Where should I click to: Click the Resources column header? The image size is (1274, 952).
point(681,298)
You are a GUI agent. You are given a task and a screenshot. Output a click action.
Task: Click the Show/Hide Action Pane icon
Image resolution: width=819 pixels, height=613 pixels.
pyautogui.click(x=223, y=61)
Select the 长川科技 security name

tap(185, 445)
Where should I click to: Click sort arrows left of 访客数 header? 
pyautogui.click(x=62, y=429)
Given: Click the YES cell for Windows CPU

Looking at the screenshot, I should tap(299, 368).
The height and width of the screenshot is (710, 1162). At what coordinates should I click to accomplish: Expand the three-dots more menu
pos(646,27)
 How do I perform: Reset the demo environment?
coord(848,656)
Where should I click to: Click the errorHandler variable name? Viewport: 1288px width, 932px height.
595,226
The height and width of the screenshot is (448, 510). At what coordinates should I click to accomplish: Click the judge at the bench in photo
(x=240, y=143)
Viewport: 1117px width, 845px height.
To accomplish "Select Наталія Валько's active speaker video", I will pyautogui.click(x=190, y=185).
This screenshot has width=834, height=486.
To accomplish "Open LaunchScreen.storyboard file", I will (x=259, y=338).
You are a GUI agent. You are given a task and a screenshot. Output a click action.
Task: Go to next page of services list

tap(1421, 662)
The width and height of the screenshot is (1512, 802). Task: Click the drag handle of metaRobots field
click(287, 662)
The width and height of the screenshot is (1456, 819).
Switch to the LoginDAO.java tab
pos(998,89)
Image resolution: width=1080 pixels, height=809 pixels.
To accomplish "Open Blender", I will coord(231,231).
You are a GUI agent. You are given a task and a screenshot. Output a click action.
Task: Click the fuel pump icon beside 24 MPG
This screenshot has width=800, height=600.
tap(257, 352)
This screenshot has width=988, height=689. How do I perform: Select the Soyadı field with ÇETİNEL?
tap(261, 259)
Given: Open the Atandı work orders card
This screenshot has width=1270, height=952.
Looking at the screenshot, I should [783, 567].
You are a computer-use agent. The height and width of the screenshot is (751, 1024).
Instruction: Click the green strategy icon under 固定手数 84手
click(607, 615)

=====

▸ **JOB**
Return the items above unchanged, from their first line through the line containing "click(287, 662)", with both ends included.

▸ **EXERCISE SOLUTION**
Where should I click to: Click the Resources column header? The image size is (1274, 952).
point(681,298)
You are a GUI agent. You are given a task and a screenshot. Output a click action.
Task: Click the Show/Hide Action Pane icon
Image resolution: width=819 pixels, height=613 pixels.
pyautogui.click(x=223, y=61)
Select the 长川科技 security name

tap(185, 445)
Where should I click to: Click sort arrows left of 访客数 header? 
pyautogui.click(x=62, y=429)
Given: Click the YES cell for Windows CPU

Looking at the screenshot, I should tap(299, 368).
The height and width of the screenshot is (710, 1162). At what coordinates should I click to accomplish: Expand the three-dots more menu
pos(646,27)
 How do I perform: Reset the demo environment?
coord(848,656)
Where should I click to: Click the errorHandler variable name? Viewport: 1288px width, 932px height.
595,226
The height and width of the screenshot is (448, 510). At what coordinates should I click to accomplish: Click the judge at the bench in photo
(x=240, y=143)
Viewport: 1117px width, 845px height.
To accomplish "Select Наталія Валько's active speaker video", I will pyautogui.click(x=190, y=185).
This screenshot has width=834, height=486.
To accomplish "Open LaunchScreen.storyboard file", I will (x=259, y=338).
You are a GUI agent. You are given a task and a screenshot. Output a click action.
Task: Go to next page of services list

tap(1421, 662)
The width and height of the screenshot is (1512, 802). Task: Click the drag handle of metaRobots field
click(287, 662)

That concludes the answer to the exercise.